The Phils took the powerful 6-1, 230-pound outfielder with the 39th overall pick last June, but he didn't sign until August. Greene worked out with the Gulf Coast League team late last season and spent time in the Florida Instructional League, but a tender groin limited his time on the field. So he remains a bit of an unknown. As a senior last year at Berrien High School in Nashville, Ga., he hit .562 in 30 games with 19 homers.
"He has the materials to have game-changing power from the left side of the plate," said Jordan, who scouted Greene with the Orioles. "He has power to all fields. I'll tell you, real power is hard to find. We think he has it. The challenge now is to make sure he's healthy, get him in shape, and we'll see what happens in spring training."
Meaning the Phils aren't sure where he'll start the season. Possibly Class A Lakewood.
The big lefthander from Germantown Friends had a strong second half at Lakewood last season. He finished the year 7-8 with a 2.98 ERA with 124 strikeouts and 66 walks in 133 innings. Biddle was hexed, it seemed, by one bad inning that would taint an otherwise decent start.
"I think it's a matter of building on the momentum he had with his strong finish last year," Jordan said of the Phillies' 2010 first-round pick. "He's a big kid who can pitch and he has a good arm. He has a breaking ball, a changeup, all the things you look for. Now it's a matter of him working on his mechanics."

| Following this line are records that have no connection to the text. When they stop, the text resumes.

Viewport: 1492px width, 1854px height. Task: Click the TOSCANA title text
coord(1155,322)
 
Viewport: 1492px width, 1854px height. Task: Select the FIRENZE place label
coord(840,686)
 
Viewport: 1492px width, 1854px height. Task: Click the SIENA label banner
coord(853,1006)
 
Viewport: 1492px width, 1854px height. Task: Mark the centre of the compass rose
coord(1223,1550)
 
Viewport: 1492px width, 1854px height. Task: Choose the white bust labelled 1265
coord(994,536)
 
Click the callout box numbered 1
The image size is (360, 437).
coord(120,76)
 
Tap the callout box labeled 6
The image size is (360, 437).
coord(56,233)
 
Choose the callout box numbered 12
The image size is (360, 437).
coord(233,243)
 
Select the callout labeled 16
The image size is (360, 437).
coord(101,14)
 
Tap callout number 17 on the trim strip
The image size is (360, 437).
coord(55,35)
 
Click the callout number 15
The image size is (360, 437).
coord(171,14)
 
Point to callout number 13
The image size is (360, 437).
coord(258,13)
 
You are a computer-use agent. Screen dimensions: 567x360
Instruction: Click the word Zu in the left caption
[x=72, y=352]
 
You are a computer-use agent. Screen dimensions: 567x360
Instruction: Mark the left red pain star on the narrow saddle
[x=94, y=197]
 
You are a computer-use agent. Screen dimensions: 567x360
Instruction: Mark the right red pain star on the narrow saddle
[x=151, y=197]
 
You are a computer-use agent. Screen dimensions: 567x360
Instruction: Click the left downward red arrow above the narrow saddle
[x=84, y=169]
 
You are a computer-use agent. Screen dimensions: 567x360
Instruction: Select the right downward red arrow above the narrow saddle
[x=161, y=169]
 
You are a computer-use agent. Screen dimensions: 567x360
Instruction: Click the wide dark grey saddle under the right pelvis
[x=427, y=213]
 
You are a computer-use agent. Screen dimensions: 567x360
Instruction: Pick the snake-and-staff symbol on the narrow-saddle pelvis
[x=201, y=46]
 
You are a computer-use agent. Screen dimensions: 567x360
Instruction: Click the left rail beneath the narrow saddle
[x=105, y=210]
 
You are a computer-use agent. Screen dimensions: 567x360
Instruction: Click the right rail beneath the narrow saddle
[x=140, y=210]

Count on Biddle to start at Clearwater.
* Somehow, righthander Brody Colvin remains on several top-prospect lists. Baseball America recently listed him as the Phillies' No. 8 prospect. MLB.com has him third. Colvin was only 3-8 with a 4.71 ERA in 22 appearances at Clearwater last year.
"Oh, yeah, he's still on the radar," Jordan said, with a touch of emphasis. "With Brody, it's not so much his stuff. He has good stuff. At times [last season], he just lost his command, so he just needs to get his confidence back. He has a good arm; he's healthy.
"The key is to get him off to a good start. Again, we don't know where that will be yet."
Meaning he could start the season in Clearwater to get some confidence-building work.
* Outfielder Tyson Gillies was the prize in the deal that sent Cliff Lee to Seattle in 2009. Hamstring and foot injuries limited him to only 31 games at three levels in the last two seasons (only three at Clearwater last summer).
He played in the Arizona Fall League this offseason and the results: .178 in 90 at-bats, one homer and 24 strikeouts.
"He didn't have a lot of success," Jordan noted.
So the team paired him with minor league hitting coordinator Steve Henderson at a recent minicamp in Clearwater to work on his approach.
"What I saw with Tyson was encouraging," Jordan said. "He's a physical, strong, fast young man. An exciting player to watch. Another thing is that he's 100 percent healthy, and he's going into spring training healthy, so he's still on the radar."